## Work instruction
Repeat each record that follows, keeping it identical.

(Beginning of Source information)

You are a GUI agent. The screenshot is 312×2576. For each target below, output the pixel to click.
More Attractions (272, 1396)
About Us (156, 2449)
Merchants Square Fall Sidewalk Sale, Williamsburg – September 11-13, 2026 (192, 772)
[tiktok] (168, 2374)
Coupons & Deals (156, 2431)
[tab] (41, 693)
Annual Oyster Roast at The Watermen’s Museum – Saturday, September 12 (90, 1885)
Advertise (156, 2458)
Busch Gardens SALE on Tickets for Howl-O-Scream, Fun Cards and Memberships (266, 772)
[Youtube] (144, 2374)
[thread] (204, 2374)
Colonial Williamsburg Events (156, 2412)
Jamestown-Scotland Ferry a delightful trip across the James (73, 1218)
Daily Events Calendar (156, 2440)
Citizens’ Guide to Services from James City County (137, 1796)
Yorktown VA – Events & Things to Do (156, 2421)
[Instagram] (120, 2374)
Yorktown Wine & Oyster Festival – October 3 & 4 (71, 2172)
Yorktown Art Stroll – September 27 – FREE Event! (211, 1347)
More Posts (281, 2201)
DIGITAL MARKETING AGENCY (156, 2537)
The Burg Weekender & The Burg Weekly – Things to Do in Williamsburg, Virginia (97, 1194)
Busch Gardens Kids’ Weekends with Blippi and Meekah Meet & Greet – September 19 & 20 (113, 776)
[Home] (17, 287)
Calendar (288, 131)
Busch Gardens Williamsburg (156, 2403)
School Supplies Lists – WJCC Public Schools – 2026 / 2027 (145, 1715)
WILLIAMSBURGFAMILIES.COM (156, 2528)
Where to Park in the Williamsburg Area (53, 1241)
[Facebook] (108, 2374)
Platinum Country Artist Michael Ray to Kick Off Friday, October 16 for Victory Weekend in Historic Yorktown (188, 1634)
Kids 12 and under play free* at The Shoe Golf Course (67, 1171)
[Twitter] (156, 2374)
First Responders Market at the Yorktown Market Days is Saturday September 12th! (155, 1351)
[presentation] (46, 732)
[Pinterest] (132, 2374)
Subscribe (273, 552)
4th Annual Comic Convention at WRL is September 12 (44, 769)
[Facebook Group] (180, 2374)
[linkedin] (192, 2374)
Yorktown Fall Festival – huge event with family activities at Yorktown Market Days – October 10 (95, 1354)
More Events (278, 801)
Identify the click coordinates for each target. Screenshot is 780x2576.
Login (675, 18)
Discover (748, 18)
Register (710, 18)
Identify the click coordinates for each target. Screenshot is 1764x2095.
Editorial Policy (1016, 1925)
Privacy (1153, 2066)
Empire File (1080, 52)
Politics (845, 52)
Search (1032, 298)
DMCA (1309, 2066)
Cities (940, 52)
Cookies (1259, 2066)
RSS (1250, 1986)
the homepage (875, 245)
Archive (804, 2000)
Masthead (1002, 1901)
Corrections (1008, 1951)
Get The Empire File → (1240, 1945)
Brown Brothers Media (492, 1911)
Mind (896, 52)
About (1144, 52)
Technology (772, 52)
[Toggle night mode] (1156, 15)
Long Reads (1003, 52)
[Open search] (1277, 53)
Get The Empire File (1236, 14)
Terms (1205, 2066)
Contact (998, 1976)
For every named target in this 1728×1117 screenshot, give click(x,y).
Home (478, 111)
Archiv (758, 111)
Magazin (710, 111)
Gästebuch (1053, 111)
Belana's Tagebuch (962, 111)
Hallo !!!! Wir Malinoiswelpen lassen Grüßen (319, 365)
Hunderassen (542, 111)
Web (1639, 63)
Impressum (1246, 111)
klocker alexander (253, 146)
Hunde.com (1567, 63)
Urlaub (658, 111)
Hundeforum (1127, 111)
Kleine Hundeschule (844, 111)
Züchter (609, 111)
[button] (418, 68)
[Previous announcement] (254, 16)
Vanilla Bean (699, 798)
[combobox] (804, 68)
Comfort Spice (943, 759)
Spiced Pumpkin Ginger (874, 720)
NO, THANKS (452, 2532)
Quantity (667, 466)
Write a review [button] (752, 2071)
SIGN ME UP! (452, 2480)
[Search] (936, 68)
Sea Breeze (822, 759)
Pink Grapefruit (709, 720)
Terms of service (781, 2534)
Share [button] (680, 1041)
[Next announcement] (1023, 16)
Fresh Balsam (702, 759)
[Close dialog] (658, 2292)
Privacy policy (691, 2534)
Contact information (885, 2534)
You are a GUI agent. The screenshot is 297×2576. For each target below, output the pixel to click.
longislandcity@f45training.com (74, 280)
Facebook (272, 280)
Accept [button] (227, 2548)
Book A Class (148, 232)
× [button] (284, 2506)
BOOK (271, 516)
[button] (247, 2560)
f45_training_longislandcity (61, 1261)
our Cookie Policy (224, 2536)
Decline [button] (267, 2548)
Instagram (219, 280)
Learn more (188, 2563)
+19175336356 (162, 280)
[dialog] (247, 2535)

(End of Source information)

## Result of the task
You are a GUI agent. The screenshot is 312×2576. For each target below, output the pixel to click.
More Attractions (272, 1396)
About Us (156, 2449)
Merchants Square Fall Sidewalk Sale, Williamsburg – September 11-13, 2026 (192, 772)
[tiktok] (168, 2374)
Coupons & Deals (156, 2431)
[tab] (41, 693)
Annual Oyster Roast at The Watermen’s Museum – Saturday, September 12 (90, 1885)
Advertise (156, 2458)
Busch Gardens SALE on Tickets for Howl-O-Scream, Fun Cards and Memberships (266, 772)
[Youtube] (144, 2374)
[thread] (204, 2374)
Colonial Williamsburg Events (156, 2412)
Jamestown-Scotland Ferry a delightful trip across the James (73, 1218)
Daily Events Calendar (156, 2440)
Citizens’ Guide to Services from James City County (137, 1796)
Yorktown VA – Events & Things to Do (156, 2421)
[Instagram] (120, 2374)
Yorktown Wine & Oyster Festival – October 3 & 4 (71, 2172)
Yorktown Art Stroll – September 27 – FREE Event! (211, 1347)
More Posts (281, 2201)
DIGITAL MARKETING AGENCY (156, 2537)
The Burg Weekender & The Burg Weekly – Things to Do in Williamsburg, Virginia (97, 1194)
Busch Gardens Kids’ Weekends with Blippi and Meekah Meet & Greet – September 19 & 20 (113, 776)
[Home] (17, 287)
Calendar (288, 131)
Busch Gardens Williamsburg (156, 2403)
School Supplies Lists – WJCC Public Schools – 2026 / 2027 (145, 1715)
WILLIAMSBURGFAMILIES.COM (156, 2528)
Where to Park in the Williamsburg Area (53, 1241)
[Facebook] (108, 2374)
Platinum Country Artist Michael Ray to Kick Off Friday, October 16 for Victory Weekend in Historic Yorktown (188, 1634)
Kids 12 and under play free* at The Shoe Golf Course (67, 1171)
[Twitter] (156, 2374)
First Responders Market at the Yorktown Market Days is Saturday September 12th! (155, 1351)
[presentation] (46, 732)
[Pinterest] (132, 2374)
Subscribe (273, 552)
4th Annual Comic Convention at WRL is September 12 (44, 769)
[Facebook Group] (180, 2374)
[linkedin] (192, 2374)
Yorktown Fall Festival – huge event with family activities at Yorktown Market Days – October 10 (95, 1354)
More Events (278, 801)
Identify the click coordinates for each target. Screenshot is 780x2576.
Login (675, 18)
Discover (748, 18)
Register (710, 18)
Identify the click coordinates for each target. Screenshot is 1764x2095.
Editorial Policy (1016, 1925)
Privacy (1153, 2066)
Empire File (1080, 52)
Politics (845, 52)
Search (1032, 298)
DMCA (1309, 2066)
Cities (940, 52)
Cookies (1259, 2066)
RSS (1250, 1986)
the homepage (875, 245)
Archive (804, 2000)
Masthead (1002, 1901)
Corrections (1008, 1951)
Get The Empire File → (1240, 1945)
Brown Brothers Media (492, 1911)
Mind (896, 52)
About (1144, 52)
Technology (772, 52)
[Toggle night mode] (1156, 15)
Long Reads (1003, 52)
[Open search] (1277, 53)
Get The Empire File (1236, 14)
Terms (1205, 2066)
Contact (998, 1976)
For every named target in this 1728×1117 screenshot, give click(x,y).
Home (478, 111)
Archiv (758, 111)
Magazin (710, 111)
Gästebuch (1053, 111)
Belana's Tagebuch (962, 111)
Hallo !!!! Wir Malinoiswelpen lassen Grüßen (319, 365)
Hunderassen (542, 111)
Web (1639, 63)
Impressum (1246, 111)
klocker alexander (253, 146)
Hunde.com (1567, 63)
Urlaub (658, 111)
Hundeforum (1127, 111)
Kleine Hundeschule (844, 111)
Züchter (609, 111)
[button] (418, 68)
[Previous announcement] (254, 16)
Vanilla Bean (699, 798)
[combobox] (804, 68)
Comfort Spice (943, 759)
Spiced Pumpkin Ginger (874, 720)
NO, THANKS (452, 2532)
Quantity (667, 466)
Write a review [button] (752, 2071)
SIGN ME UP! (452, 2480)
[Search] (936, 68)
Sea Breeze (822, 759)
Pink Grapefruit (709, 720)
Terms of service (781, 2534)
Share [button] (680, 1041)
[Next announcement] (1023, 16)
Fresh Balsam (702, 759)
[Close dialog] (658, 2292)
Privacy policy (691, 2534)
Contact information (885, 2534)
You are a GUI agent. The screenshot is 297×2576. For each target below, output the pixel to click.
longislandcity@f45training.com (74, 280)
Facebook (272, 280)
Accept [button] (227, 2548)
Book A Class (148, 232)
× [button] (284, 2506)
BOOK (271, 516)
[button] (247, 2560)
f45_training_longislandcity (61, 1261)
our Cookie Policy (224, 2536)
Decline [button] (267, 2548)
Instagram (219, 280)
Learn more (188, 2563)
+19175336356 (162, 280)
[dialog] (247, 2535)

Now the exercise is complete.